Quando falamos em cobrança eficaz não temos a pretensão de assegurar que seja possível garantir o recebimento de toda carteira inadimplente. Isto não é factível. Há situações que de fato se tornam irrecuperáveis, lamentavelmente. Mas dizemos de por este meio garantir que, se seria possível receber o crédito inadimplente; se algo poderia ter sido feito para que o pagamento ocorresse; ele o foi, no tempo e na forma adequados.

Com a segurança de que a cobrança ocorreu de forma eficaz e que todo crédito inadimplente passível de recebimento foi recebido, pois todas as medidas possíveis foram adotadas no tempo e na forma devidas, uma vantagem substancial se forma para o agente credor: a previsibilidade.
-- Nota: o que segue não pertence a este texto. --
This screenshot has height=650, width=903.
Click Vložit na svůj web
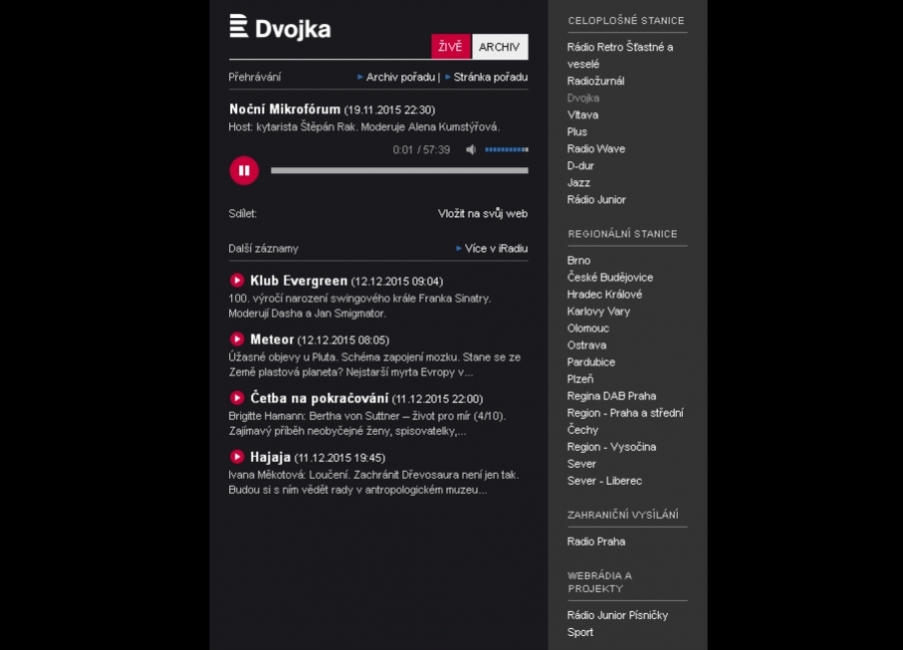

Isto porque a segurança na estrutura de cobrança permite com o passar do tempo e com a recorrência de situações análogas, a estruturação de índices seguros de sucesso, que se tornam valiosos indicadores para projeção de impactos desde a concessão de um novo crédito, tornando cada vez mais segura e assertiva as novas concessões.

Numa metáfora vulgar, mas elucidativa, podemos comparar uma boa estrutura de cobrança a uma boa “zaga” num time de futebol, pois assim como esta dá segurança ao time para avançar cada vez mais ao ataque, a cobrança eficaz permite ao empreendedor de crédito cada vez mais avançar seus negócios, dessa maneira se torna um diferencial competitivo relevante em mercados de concorrência acirrada.

Para concluir e já deixando espaço para mais uma reflexão, importante mencionar que uma cobrança eficaz não se faz somente de um bom time de cobrança, mas é composta de múltiplos mecanismos, como uma boa política de recuperação de créditos, uma régua de cobrança adequada, um backoffice bem estruturado, do timing na tomada de decisões (mesa de deliberações), suporte de equipe multidisciplinar (jurídico), itens que podemos explorar num próximo texto.

Mas, por ora, ter a plena consciência da complexidade do ciclo de crédito e da importância de se ter a máxima eficiência em todas as suas etapas, com especial destaque para os controles de pagamento (e aqui inserida a cobrança), é um exercício relevante a todos que direta ou indiretamente atuam com produtos de crédito, a fim de assegurar a si uma posição de destaque competitivo numa economia que cada vez tolera menos desvios de eficiência.